start PAGE EXCERPT

Reputation: 9116
I have a codebase that used to be managed with SVN, but is now managed with git. When the code was migrated to git, the history was lost.
I have managed to recover the SVN-history, and am now trying to git-rebase
the more recent commits over the top.
I have two branches, git-commits
, which contains the commits since the migration to git, and svn-commits
which contains the older history. Each branch contains over 3000 commits.
I have found that the following command builds the new history on top of the old (albeit with some manual merge conflict handling):
git rebase git-commits --root --onto svn-commits --preserve-merges
Several of the commits reference commit hashes, and I am aware that these would change when the rebase is done. So that this information is not lost forever, I would like to add the original commit hash of each commit to the newly-rebased commit's message.
This would mean that an original commit like this:
commit aaaaaaaaaaaaaaaaaaaaaaaaaaaaaaaaaaaaaaaa
Author: Boaty McBoatface <[email protected]>
AuthorDate: Wed Jul 27 00:00:00 1938 +0000
Commit: Boaty McBoatface <[email protected]>
CommitDate: Wed Jul 27 00:00:00 1938 +0000
Reticulate splines
The splines had been derezzed, and needed to be reticulated.
Would become something like
commit bbbbbbbbbbbbbbbbbbbbbbbbbbbbbbbbbbbbbbbb
Author: Boaty McBoatface <[email protected]>
AuthorDate: Wed Jul 27 00:00:00 1938 +0000
Commit: Meshy <[email protected]>
CommitDate: Wed Nov 16 10:23:31 2016 +0000
Reticulate splines
The splines had been derezzed, and needed to be reticulated.
Original hash: aaaaaaaaaaaaaaaaaaaaaaaaaaaaaaaaaaaaaaaa
Is this possible? Perhaps with git-filter-branch
?
Upvotes: 2
Views: 905
Reputation: 489698
First, a note: be sure you really want to do this, since git replace
(mentioned briefly below) can be used to stitch together the histories in a way that preserves the IDs. It has its own drawbacks too, of course; search for reports from people who have used it.
Yes, you can do this with git filter-branch
.
You might, though, want to combine the "rebase new commits atop new conversion" step with the "... and then edit all the new commits to also contain their old IDs" step, because rebase works by copying commits, and filter-branch works by ... copying commits. :-)

end PAGE EXCERPT

## REQUIRED TASK
Continue the forum thread about recording original commit hashes during a git history rebase, picking up after its final sentence.

start SUPPLIED ENTRIES

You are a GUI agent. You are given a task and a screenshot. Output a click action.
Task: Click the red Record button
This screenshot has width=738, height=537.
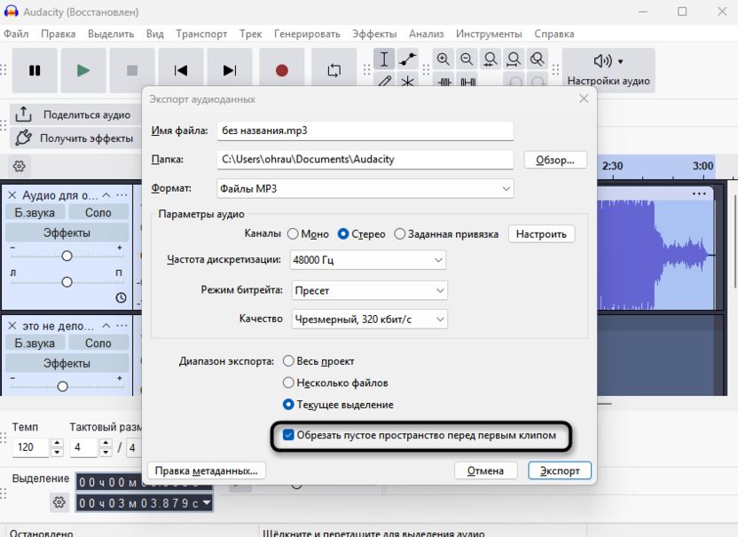tap(282, 71)
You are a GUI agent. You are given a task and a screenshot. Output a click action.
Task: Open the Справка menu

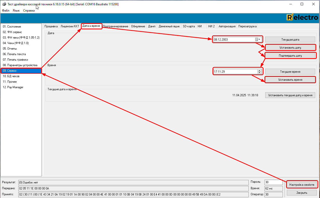coord(29,11)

end SUPPLIED ENTRIES

## TASK OUTPUT
All Git commands that do this kind of thing must copy, since the hash ID of each commit is a function of the commit's contents. If the new commit is different from the original commit in any way, it gets a new, different ID.
The differences between git rebase
and git filter-branch
lie in which commits are copied and how the copying is performed.
Rebase, when done without --preserve-merges
, works by selecting a list of non-merge commits, turning each such commit into a changeset (via subtraction, more or less: child minus parent = delta from parent to child), then adding this delta to the --onto
point or to the commits-added-so-far.
When you use --preserve-merges
, rebase still selects a list of non-merge commits. Then, where there was a merge commit, rebase re-performs the merge (which is why you must resolve merge conflicts all over again). It must re-merge, because the new base may result in a different merge, and because merges cannot be turned into a single changeset ("child - parent" gives you one delta, but there are at least two parents, hence at least two deltas, and in the general case we cannot preserve both).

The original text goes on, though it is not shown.